# Klassen,Interface



## Alvineth (20. Jan 2015)

Hallo,
bitte ich habe folgende Fragen:
1- Methoden,die überschrieben werden sollen,werden mit static gekennzeichnet ==> Falsch
2- Methoden,die  mit static gekennzeichnet sind, können auf Attribute zugreifen ==> Richtig
3- Objekte vom demselben Interface-Typ haben dieselbe Funktionalität(Implementierungscode)==> Falsch

Sind meine Antworten richtig?
Danke für Eure Hilfe.


----------



## stg (20. Jan 2015)

(2) ist mir zu schwammig formuliert. Hier ist wichtig, wie ihr in eurer Vorlesung den Begriff Attribut genau definiert hat.
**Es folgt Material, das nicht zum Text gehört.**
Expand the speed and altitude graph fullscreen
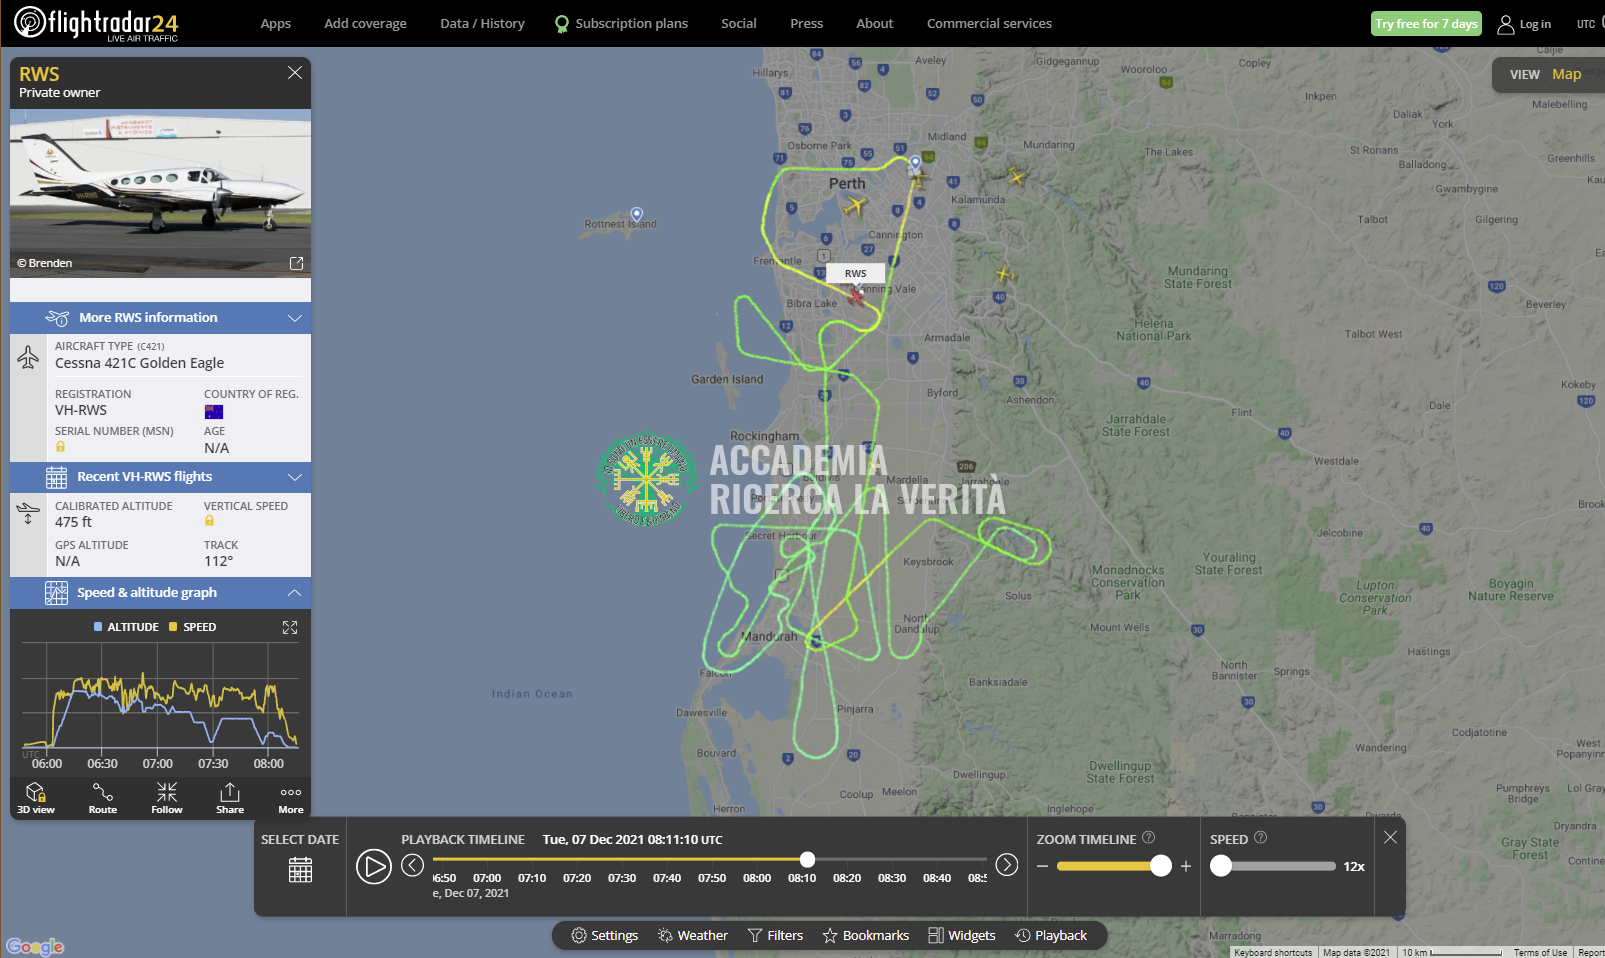The width and height of the screenshot is (1605, 958). 290,627
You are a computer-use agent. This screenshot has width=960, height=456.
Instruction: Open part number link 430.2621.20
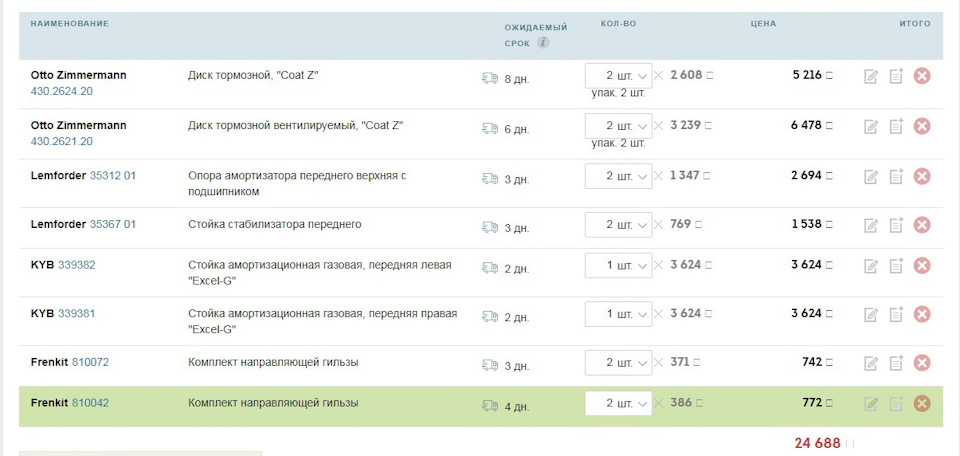tap(62, 141)
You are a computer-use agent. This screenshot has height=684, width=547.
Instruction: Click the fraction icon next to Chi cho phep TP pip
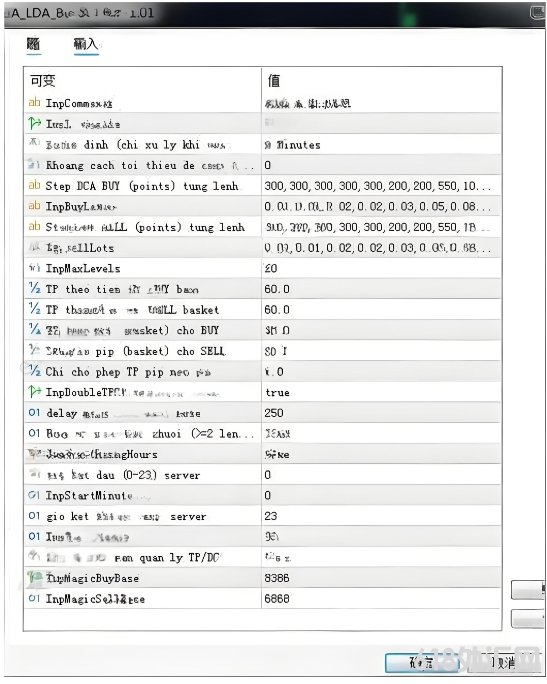(34, 371)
Im Java Glossary of Terms taucht der Begriff nämlich zum Beispiel gar nicht auf. Für mich ist es einfach nur als Synonym zu _field_ zu verstehen und damit, sofern nicht besonders gekennzeichnet, nicht statisch, und damit wäre dann die Antwort auf Frage 2, so wie ich sie verstehe, ebenfalls _falsch_



> Field: A data member of a class. Unless specified otherwise, a field is not static.


----------



## Alvineth (20. Jan 2015)

alles klar...vielen Dank


----------